The response of skeptics to the evidence of widespread vote fraud in the U.S. presidential election is typical.
Affidavits from eyewitnesses to vote fraud, testimony from persons who admit to participating in the fraud, video recordings of the fraud being perpetrated, vote counts for Trump being reduced on election night on live TV, poll watchers being denied access to counting centers or kept so far distant from the counters that they cannot monitor the counting, poll watchers being bullied or threatened, forensic examinations of the voting systems showing that they could be (and were) manipulated by poll workers onsite and by outside parties with remote access through the internet, statistical analyses revealing not only implausible but impossible anomalies, etc.
Nope. Nothing to see there. Where’s the evidence?
For those who do believe what they see and refuse to be bamboozled by the mainstream media, the transformation of our nation into a banana republic is thoroughly dispiriting.

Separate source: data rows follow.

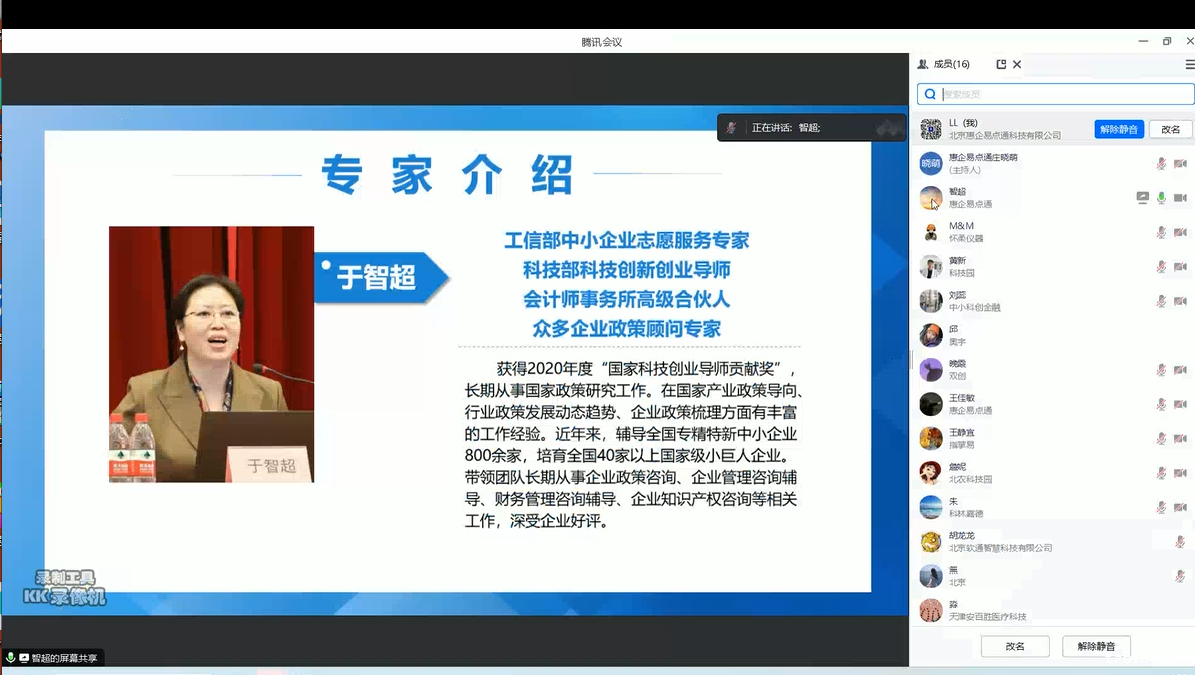Screen dimensions: 1195x675
Task: Click the muted mic in the speaking indicator
Action: coord(732,128)
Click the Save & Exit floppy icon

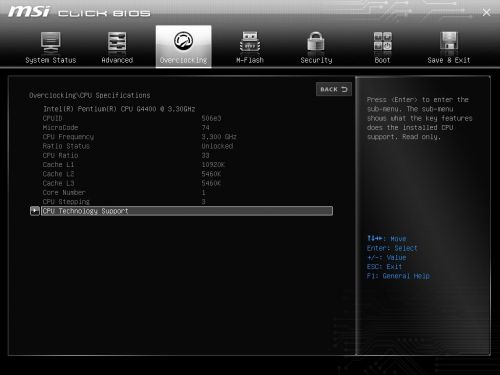449,42

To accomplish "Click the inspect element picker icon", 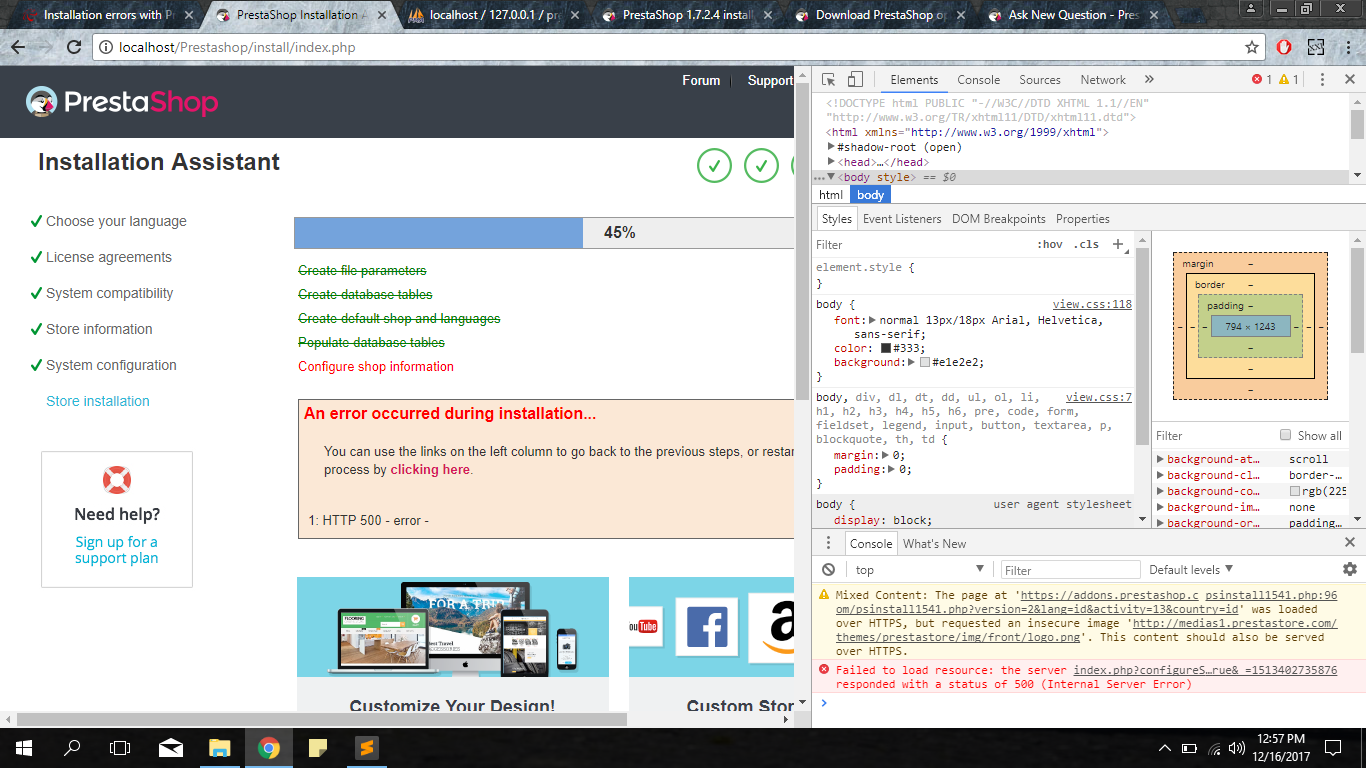I will pos(829,80).
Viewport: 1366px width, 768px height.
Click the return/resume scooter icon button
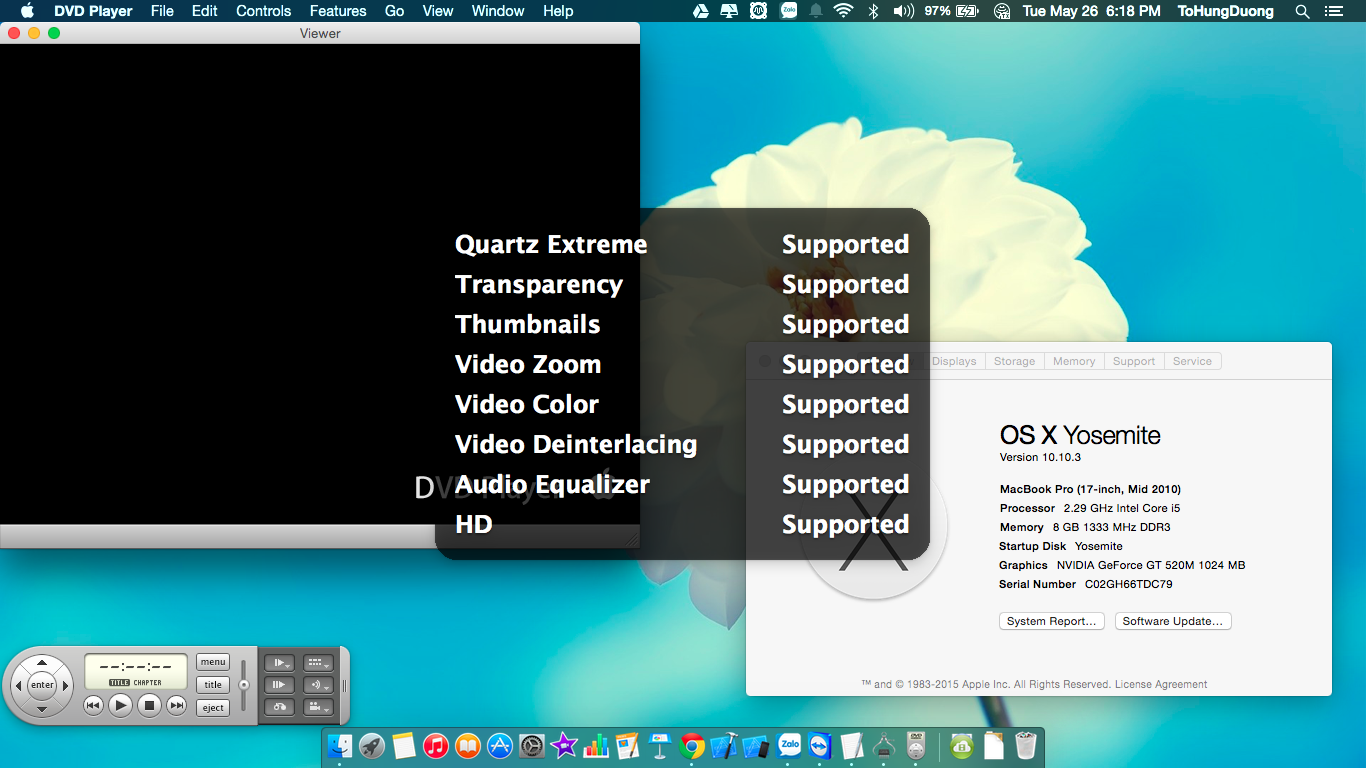point(281,707)
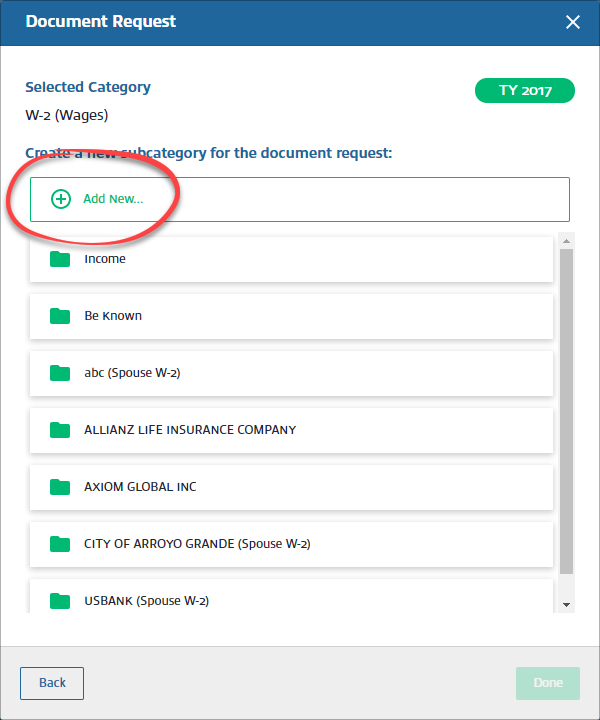Click the USBANK folder icon
The height and width of the screenshot is (720, 600).
click(60, 601)
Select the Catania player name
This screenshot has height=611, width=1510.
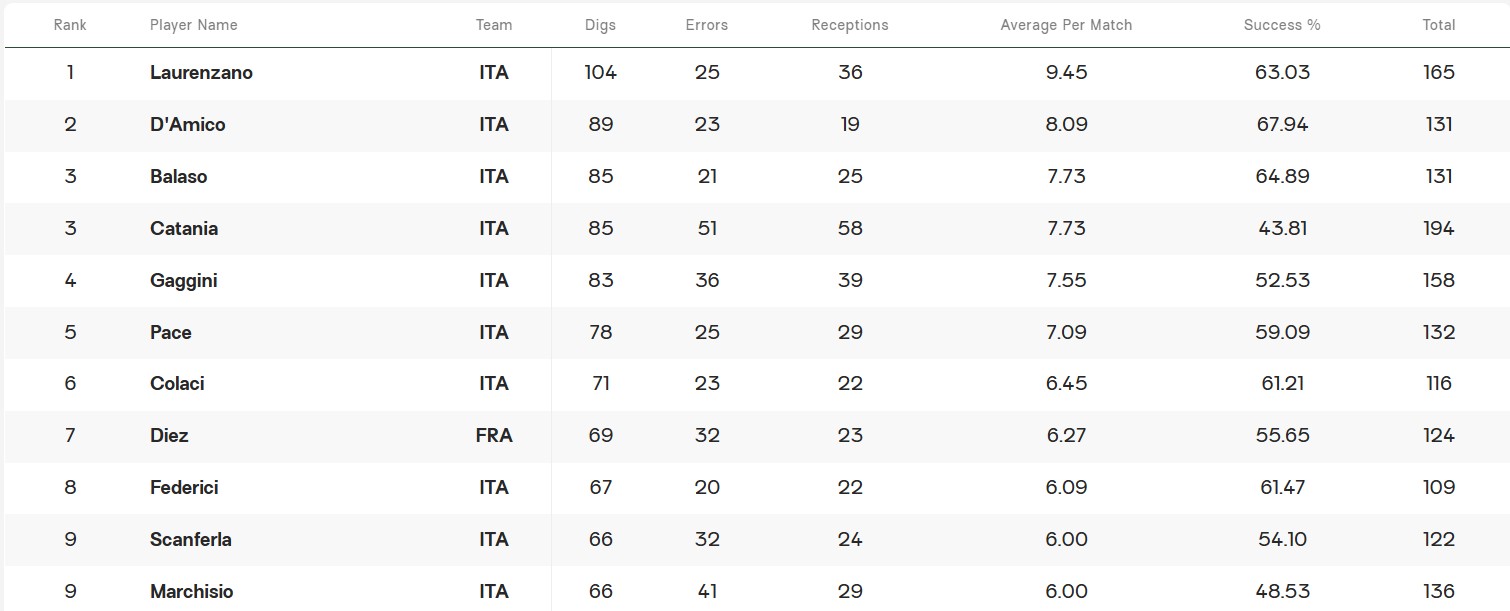pos(184,229)
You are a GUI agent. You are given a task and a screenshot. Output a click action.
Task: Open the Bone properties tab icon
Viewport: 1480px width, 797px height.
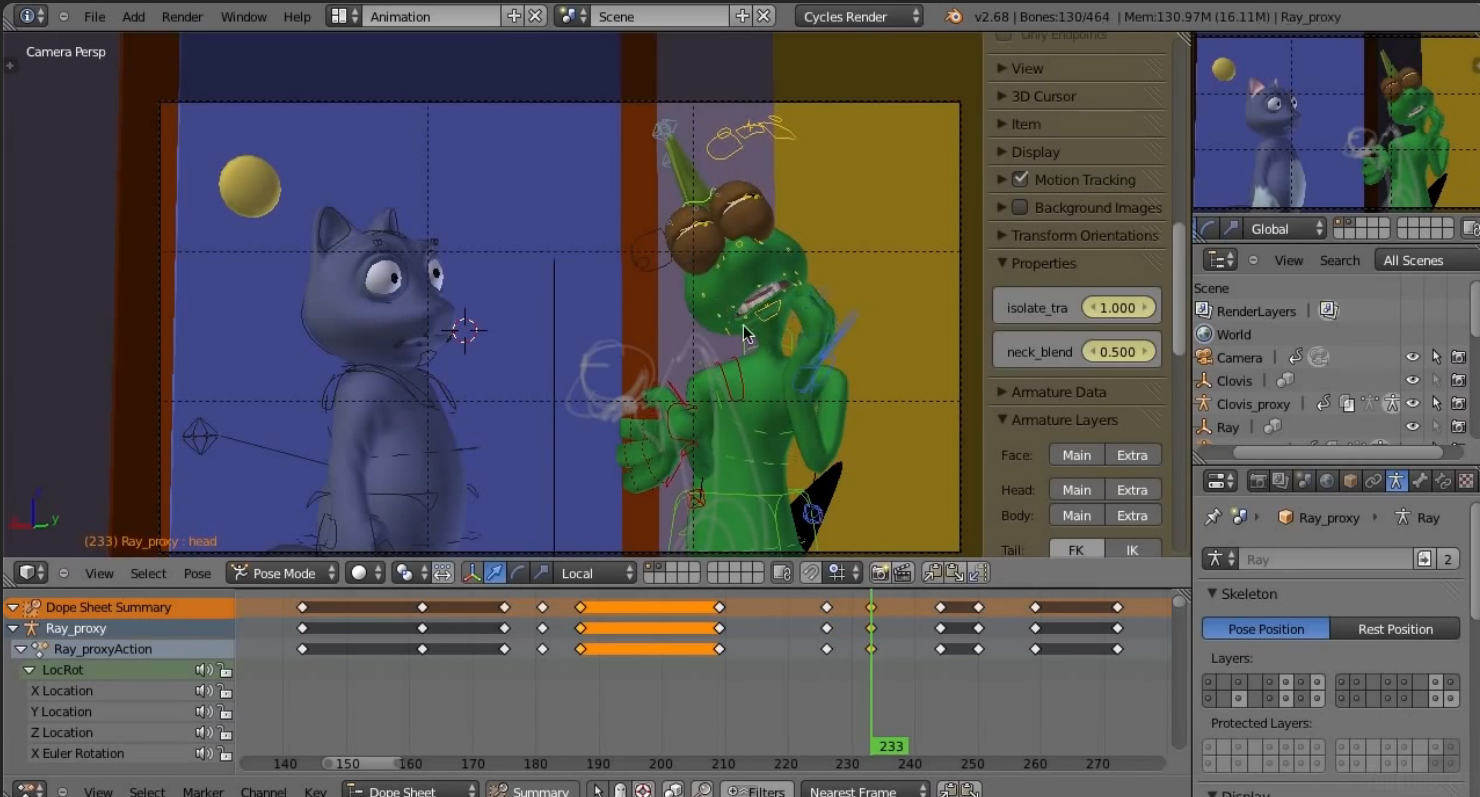1419,481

What’s next? Death threats against anyone who challenges the fraud?
We’re already there. It’s already happening: to legislators, state officials, and judges who indicate that they might be willing to “stop the steal.”
Just ask West Virginia Attorney General Patrick Morrisey, whose office staff received death threats following his decision to join an amicus brief urging the U.S. Supreme Court to hear a lawsuit challenging election results in four swing states.
“Threats of violence have no place in a civil society,” Morrisey insists, and he’s right. The question is, do we still have a civil society?